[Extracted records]

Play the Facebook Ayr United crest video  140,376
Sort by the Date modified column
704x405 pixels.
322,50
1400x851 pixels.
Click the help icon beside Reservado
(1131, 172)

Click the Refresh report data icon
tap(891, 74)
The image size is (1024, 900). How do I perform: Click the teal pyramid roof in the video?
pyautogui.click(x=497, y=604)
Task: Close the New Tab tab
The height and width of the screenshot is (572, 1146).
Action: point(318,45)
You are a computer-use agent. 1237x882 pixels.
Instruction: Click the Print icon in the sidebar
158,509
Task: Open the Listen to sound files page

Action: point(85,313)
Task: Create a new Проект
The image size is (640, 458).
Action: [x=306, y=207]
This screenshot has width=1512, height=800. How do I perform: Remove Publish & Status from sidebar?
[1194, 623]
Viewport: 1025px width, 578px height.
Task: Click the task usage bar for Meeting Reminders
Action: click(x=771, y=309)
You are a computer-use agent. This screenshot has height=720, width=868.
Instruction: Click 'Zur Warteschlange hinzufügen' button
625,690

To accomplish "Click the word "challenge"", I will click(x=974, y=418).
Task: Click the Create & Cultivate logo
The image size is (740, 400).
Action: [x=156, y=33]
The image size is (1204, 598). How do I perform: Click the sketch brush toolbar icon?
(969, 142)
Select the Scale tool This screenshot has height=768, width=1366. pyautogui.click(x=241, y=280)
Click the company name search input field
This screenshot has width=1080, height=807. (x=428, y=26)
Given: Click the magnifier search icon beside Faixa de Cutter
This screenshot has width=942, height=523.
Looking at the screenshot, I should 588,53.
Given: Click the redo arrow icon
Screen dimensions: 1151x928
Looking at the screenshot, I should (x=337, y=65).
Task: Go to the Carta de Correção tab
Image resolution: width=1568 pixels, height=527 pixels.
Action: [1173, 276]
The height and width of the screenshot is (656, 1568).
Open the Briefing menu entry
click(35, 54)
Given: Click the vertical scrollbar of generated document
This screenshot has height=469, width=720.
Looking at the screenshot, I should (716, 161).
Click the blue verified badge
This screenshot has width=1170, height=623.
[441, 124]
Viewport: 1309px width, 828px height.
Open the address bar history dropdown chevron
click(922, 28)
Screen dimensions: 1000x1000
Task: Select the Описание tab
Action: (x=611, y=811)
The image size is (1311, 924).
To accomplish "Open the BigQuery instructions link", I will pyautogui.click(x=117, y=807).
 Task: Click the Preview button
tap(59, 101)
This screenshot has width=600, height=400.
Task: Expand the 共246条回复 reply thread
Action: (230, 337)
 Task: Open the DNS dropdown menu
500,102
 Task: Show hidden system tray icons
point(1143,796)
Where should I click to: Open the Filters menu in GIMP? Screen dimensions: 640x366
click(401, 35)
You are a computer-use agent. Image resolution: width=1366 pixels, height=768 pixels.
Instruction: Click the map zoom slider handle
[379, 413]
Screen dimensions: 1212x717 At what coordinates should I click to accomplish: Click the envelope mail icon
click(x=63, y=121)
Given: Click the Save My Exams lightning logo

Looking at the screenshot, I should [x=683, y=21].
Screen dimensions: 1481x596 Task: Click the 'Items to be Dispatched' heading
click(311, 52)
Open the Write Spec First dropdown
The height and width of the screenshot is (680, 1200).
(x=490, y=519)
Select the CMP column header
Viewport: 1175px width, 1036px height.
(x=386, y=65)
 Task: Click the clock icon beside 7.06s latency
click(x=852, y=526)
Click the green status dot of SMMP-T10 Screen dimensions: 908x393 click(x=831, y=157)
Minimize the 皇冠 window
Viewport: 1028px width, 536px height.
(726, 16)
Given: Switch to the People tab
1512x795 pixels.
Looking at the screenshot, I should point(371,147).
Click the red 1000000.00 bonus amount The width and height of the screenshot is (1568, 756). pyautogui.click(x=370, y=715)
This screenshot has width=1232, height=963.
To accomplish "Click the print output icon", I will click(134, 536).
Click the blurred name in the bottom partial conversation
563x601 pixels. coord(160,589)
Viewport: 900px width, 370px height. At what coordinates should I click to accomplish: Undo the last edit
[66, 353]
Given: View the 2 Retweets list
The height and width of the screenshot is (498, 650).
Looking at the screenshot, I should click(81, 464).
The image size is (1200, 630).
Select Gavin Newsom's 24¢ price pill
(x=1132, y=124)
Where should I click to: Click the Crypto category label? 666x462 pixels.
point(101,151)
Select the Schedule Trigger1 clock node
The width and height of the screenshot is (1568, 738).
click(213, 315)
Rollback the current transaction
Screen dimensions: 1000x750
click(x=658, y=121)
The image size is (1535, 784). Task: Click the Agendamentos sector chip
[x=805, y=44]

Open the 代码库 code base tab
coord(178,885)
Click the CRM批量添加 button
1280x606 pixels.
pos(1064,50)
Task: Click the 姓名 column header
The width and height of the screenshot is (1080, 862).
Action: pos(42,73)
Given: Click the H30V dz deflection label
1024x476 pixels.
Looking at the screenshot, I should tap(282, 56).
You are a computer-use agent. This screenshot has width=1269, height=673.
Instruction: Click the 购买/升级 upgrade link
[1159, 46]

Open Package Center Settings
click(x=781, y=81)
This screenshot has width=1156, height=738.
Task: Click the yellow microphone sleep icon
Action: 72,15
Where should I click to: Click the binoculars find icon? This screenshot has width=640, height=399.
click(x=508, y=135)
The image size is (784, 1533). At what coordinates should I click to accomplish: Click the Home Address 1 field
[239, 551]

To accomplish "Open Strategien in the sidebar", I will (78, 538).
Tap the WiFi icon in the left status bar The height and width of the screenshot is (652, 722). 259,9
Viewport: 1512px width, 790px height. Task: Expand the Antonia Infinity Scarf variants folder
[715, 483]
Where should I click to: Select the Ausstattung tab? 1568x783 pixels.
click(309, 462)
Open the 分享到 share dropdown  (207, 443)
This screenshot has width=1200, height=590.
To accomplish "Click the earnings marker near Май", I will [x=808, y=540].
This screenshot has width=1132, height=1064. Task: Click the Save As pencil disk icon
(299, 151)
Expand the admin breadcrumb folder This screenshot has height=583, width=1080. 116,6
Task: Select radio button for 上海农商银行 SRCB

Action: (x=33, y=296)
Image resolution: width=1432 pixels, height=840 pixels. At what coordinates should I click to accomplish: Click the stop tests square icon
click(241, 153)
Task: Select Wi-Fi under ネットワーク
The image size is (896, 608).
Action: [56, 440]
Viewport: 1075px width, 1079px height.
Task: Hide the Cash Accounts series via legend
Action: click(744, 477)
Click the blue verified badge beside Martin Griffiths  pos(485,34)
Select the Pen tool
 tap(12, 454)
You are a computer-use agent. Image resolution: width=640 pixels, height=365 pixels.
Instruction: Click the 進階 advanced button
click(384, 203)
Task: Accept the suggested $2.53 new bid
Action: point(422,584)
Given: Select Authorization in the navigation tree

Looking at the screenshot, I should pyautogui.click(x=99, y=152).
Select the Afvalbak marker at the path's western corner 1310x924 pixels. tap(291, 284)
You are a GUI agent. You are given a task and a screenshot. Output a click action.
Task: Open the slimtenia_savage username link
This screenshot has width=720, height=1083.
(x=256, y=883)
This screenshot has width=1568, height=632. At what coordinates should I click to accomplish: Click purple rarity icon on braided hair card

Objective → Give everything in the material above, from the line containing "Task: Go to the Carta de Correção tab" down to the line containing "click(35, 54)", as a numbered list, leaving out blank lines.

Right answer →
1. Task: Go to the Carta de Correção tab
2. Image resolution: width=1568 pixels, height=527 pixels.
3. Action: [1173, 276]
4. The height and width of the screenshot is (656, 1568).
5. Open the Briefing menu entry
6. click(35, 54)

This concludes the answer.